> _WHAT TO PRODUCE_: Both the line with "Select the Send" and the line with "Click the daily" in the records below must appear in the output, along with every line between them, exactly and with nothing added.

> _INPUT DATA_:

=== Section Start ===

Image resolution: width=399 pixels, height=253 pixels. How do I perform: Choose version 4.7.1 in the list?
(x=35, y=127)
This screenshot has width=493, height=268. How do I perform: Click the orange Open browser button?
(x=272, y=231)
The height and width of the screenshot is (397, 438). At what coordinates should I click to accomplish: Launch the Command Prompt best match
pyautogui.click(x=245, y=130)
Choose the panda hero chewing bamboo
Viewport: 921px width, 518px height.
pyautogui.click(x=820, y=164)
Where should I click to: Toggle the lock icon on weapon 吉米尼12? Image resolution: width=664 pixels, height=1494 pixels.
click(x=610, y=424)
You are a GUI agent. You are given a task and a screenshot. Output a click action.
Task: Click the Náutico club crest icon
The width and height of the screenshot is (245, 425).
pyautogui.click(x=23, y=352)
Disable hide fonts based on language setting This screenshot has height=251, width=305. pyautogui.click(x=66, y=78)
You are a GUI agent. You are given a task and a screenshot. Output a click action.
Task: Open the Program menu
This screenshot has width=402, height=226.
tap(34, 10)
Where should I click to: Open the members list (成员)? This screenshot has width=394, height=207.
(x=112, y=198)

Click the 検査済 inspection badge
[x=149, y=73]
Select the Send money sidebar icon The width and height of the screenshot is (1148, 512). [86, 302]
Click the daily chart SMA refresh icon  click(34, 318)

=== Section End ===
=== Section Start ===

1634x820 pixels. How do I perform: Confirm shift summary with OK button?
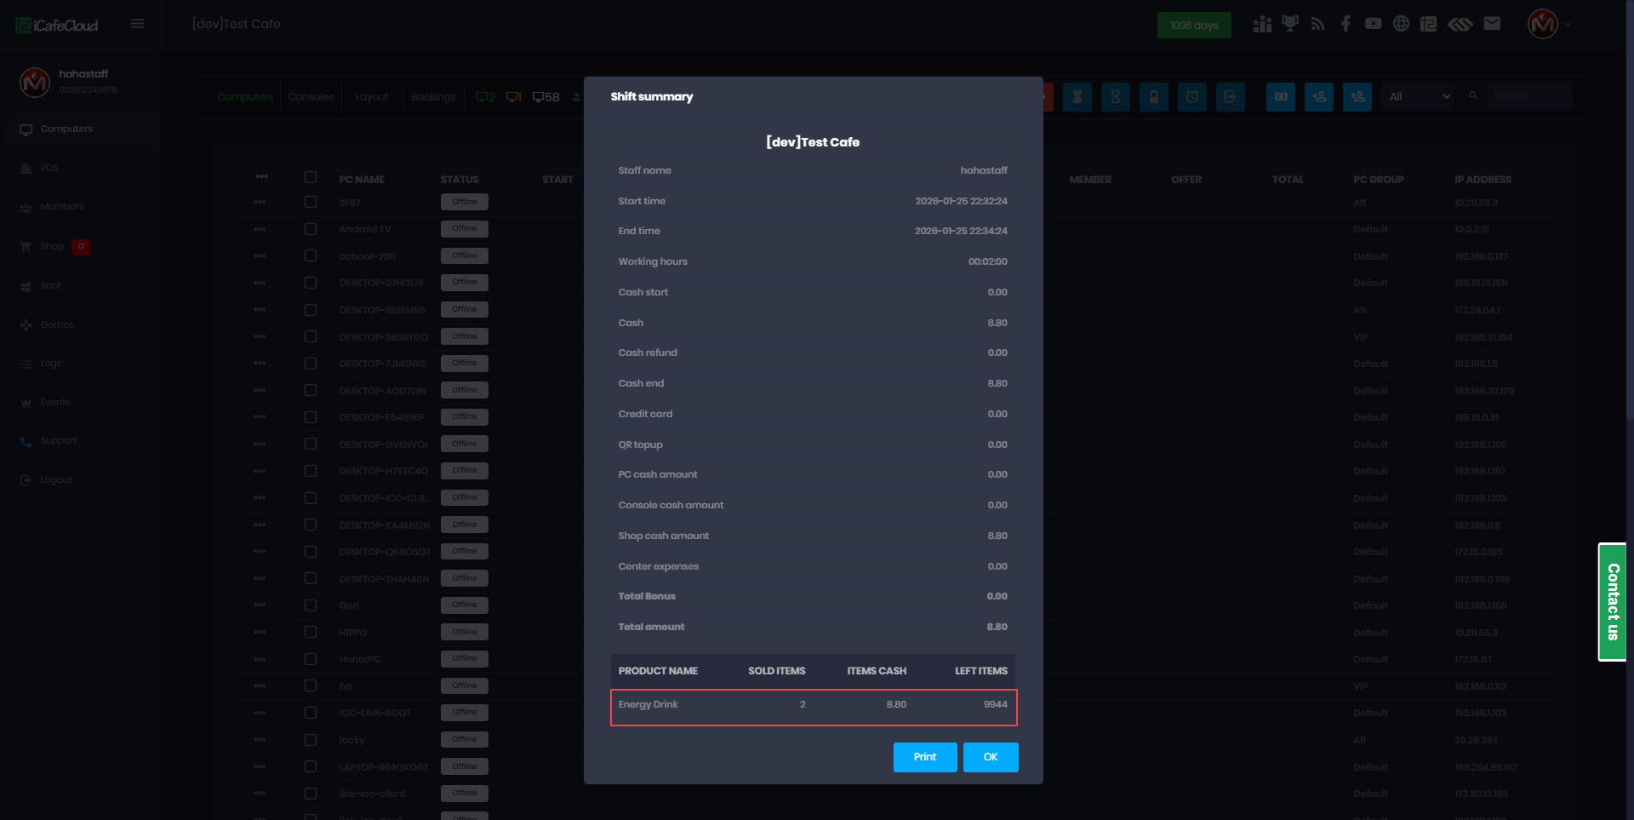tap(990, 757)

=== Section End ===
=== Section Start ===

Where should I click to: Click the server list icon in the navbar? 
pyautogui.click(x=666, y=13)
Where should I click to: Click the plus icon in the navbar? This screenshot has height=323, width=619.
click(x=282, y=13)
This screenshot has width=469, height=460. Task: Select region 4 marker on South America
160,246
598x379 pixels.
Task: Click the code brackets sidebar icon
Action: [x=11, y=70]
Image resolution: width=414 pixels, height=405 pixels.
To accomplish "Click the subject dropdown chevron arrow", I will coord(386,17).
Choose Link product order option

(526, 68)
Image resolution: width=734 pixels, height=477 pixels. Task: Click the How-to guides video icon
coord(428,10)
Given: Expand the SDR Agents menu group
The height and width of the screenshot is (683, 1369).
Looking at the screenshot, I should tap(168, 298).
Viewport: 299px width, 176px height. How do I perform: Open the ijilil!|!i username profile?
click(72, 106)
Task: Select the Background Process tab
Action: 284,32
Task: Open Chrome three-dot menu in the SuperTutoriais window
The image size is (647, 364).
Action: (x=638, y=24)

=== Section End ===

> _THE COMPLETED TASK_:
Select the Send money sidebar icon The width and height of the screenshot is (1148, 512). [86, 302]
Click the daily chart SMA refresh icon  click(34, 318)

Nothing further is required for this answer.